INSTRUCTIONS FOR THE TASK:
Can you quote, word for word, the listing lines from the one containing "1071x450 pixels. How" through the one containing "coord(1889,61)", with both of those lines included?

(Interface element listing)
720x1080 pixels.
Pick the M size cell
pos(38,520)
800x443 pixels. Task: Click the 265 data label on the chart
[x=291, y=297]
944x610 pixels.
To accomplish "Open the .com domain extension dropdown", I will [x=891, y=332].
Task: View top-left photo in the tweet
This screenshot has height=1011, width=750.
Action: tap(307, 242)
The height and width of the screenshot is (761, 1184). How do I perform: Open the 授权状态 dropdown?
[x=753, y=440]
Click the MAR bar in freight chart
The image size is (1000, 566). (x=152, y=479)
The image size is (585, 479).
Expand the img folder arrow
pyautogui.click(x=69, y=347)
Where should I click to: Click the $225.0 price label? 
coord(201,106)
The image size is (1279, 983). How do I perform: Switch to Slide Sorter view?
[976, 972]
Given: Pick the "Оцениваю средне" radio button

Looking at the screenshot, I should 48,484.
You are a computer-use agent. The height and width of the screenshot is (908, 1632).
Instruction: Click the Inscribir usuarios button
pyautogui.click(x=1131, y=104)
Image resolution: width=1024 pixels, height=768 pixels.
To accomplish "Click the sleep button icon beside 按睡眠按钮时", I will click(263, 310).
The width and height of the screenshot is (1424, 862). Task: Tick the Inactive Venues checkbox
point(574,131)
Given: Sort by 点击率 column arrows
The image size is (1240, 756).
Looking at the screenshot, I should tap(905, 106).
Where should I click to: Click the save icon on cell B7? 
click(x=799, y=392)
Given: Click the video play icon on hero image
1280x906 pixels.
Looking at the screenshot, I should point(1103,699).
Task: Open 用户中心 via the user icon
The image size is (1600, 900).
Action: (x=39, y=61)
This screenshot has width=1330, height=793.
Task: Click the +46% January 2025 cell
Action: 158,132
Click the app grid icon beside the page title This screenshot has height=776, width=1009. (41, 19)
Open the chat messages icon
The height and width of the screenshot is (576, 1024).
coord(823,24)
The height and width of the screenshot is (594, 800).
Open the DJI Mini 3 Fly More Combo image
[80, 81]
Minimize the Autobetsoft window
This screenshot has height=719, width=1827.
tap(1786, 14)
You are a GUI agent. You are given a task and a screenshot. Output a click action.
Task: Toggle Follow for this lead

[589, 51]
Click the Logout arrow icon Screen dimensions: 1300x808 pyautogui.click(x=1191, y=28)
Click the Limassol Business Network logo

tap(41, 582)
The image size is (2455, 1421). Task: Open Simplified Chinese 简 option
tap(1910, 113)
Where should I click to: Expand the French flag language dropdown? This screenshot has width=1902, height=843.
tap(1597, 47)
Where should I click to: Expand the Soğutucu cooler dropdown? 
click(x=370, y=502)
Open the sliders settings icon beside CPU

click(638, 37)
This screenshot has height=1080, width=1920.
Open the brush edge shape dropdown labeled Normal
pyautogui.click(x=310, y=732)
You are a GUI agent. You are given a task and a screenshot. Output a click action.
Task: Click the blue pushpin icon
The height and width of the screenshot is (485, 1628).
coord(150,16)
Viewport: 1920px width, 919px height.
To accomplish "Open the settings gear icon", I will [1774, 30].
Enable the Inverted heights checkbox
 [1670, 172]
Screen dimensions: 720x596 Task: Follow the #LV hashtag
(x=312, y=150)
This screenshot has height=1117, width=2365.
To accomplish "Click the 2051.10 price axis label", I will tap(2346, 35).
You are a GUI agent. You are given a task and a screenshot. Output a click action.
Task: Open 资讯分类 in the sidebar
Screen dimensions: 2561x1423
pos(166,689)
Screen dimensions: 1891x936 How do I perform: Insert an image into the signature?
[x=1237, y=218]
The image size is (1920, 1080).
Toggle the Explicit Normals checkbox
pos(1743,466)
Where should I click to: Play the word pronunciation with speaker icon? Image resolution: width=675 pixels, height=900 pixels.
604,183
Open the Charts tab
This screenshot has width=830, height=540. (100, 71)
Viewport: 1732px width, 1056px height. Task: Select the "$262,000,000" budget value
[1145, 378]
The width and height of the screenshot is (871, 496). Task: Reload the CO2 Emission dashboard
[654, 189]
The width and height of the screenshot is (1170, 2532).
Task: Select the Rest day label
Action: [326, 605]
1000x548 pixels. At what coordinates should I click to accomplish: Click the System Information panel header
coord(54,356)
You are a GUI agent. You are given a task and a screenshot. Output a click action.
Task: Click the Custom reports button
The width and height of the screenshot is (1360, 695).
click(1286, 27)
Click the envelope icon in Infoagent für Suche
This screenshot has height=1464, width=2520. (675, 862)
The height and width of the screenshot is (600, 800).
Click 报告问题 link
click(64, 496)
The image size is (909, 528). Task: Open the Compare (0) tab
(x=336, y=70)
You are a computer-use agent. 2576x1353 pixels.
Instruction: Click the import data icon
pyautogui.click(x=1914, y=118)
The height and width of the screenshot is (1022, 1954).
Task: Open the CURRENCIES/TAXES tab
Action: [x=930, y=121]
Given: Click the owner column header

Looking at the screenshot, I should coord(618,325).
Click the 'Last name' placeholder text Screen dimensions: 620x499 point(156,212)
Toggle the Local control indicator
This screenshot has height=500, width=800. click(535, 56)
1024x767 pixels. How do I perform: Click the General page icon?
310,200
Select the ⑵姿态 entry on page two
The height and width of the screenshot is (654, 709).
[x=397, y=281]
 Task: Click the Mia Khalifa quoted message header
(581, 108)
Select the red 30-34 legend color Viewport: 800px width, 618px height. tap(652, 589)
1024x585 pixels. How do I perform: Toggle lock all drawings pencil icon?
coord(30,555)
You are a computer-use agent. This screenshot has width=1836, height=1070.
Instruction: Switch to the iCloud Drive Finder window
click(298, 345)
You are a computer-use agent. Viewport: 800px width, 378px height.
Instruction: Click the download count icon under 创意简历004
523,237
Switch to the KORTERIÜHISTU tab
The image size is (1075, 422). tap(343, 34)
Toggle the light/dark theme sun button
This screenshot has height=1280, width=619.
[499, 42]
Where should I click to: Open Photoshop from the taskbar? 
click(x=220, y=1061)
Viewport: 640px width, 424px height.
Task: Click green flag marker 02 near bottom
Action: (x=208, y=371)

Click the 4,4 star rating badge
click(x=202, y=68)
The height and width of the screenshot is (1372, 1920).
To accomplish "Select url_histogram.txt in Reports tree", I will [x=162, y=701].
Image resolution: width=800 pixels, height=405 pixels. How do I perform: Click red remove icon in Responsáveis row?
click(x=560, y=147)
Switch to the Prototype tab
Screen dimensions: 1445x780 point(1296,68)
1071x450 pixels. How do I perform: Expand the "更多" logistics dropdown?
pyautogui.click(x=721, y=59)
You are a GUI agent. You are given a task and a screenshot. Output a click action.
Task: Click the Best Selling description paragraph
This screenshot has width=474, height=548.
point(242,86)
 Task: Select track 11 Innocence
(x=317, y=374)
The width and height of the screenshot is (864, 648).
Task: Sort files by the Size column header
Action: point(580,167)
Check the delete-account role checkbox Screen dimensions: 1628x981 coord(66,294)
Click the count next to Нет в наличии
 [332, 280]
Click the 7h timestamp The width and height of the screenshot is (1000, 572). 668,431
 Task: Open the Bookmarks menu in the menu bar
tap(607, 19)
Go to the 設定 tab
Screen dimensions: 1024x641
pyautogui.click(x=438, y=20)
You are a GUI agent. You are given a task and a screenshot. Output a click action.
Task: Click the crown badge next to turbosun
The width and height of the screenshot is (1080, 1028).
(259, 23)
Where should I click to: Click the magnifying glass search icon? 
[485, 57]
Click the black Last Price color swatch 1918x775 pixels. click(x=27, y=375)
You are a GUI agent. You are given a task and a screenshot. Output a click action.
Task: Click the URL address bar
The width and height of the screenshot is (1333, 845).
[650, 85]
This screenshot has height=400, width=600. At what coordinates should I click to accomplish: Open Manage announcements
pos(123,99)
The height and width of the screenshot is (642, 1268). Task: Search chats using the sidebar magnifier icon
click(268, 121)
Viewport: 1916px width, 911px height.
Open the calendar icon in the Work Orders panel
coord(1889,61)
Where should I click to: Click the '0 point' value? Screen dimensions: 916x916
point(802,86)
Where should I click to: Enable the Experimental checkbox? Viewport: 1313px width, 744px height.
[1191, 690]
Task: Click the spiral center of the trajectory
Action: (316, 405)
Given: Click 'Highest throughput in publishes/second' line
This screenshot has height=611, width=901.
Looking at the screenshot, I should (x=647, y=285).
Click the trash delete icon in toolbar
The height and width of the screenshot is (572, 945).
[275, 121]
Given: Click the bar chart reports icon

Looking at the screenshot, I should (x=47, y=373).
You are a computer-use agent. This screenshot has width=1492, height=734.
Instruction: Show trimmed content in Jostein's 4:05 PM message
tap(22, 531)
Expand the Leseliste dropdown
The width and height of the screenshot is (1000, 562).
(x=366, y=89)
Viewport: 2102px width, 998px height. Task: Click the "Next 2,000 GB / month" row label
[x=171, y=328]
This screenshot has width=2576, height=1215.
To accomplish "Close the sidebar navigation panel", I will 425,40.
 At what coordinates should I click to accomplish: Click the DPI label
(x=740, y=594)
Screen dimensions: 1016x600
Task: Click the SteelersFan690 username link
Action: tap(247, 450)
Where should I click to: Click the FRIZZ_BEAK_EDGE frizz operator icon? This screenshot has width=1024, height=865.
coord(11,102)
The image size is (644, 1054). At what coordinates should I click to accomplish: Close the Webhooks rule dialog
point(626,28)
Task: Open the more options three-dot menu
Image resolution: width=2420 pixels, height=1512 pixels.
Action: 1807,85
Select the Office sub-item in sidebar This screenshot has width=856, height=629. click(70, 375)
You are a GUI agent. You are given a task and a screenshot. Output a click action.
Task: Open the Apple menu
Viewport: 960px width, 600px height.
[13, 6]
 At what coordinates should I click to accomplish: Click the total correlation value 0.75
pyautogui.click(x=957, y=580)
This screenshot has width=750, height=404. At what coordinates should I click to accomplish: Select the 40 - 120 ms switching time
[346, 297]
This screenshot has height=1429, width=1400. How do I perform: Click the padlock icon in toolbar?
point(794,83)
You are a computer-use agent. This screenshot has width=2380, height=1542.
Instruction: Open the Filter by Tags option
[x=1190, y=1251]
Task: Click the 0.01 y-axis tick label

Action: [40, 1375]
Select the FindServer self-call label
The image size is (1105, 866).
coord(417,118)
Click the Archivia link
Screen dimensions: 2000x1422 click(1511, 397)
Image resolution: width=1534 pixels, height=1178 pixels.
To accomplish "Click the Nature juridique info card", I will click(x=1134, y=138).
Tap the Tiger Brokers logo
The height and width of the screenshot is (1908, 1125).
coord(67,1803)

IN RESPONSE:
1071x450 pixels. How do I perform: Expand the "更多" logistics dropdown?
pyautogui.click(x=721, y=59)
You are a GUI agent. You are given a task and a screenshot. Output a click action.
Task: Click the Best Selling description paragraph
This screenshot has width=474, height=548.
point(242,86)
 Task: Select track 11 Innocence
(x=317, y=374)
The width and height of the screenshot is (864, 648).
Task: Sort files by the Size column header
Action: point(580,167)
Check the delete-account role checkbox Screen dimensions: 1628x981 coord(66,294)
Click the count next to Нет в наличии
 [332, 280]
Click the 7h timestamp The width and height of the screenshot is (1000, 572). 668,431
 Task: Open the Bookmarks menu in the menu bar
tap(607, 19)
Go to the 設定 tab
Screen dimensions: 1024x641
pyautogui.click(x=438, y=20)
You are a GUI agent. You are given a task and a screenshot. Output a click action.
Task: Click the crown badge next to turbosun
The width and height of the screenshot is (1080, 1028).
(259, 23)
Where should I click to: Click the magnifying glass search icon? 
[485, 57]
Click the black Last Price color swatch 1918x775 pixels. click(x=27, y=375)
You are a GUI agent. You are given a task and a screenshot. Output a click action.
Task: Click the URL address bar
The width and height of the screenshot is (1333, 845).
[650, 85]
This screenshot has height=400, width=600. At what coordinates should I click to accomplish: Open Manage announcements
pos(123,99)
The height and width of the screenshot is (642, 1268). Task: Search chats using the sidebar magnifier icon
click(268, 121)
Viewport: 1916px width, 911px height.
Open the calendar icon in the Work Orders panel
coord(1889,61)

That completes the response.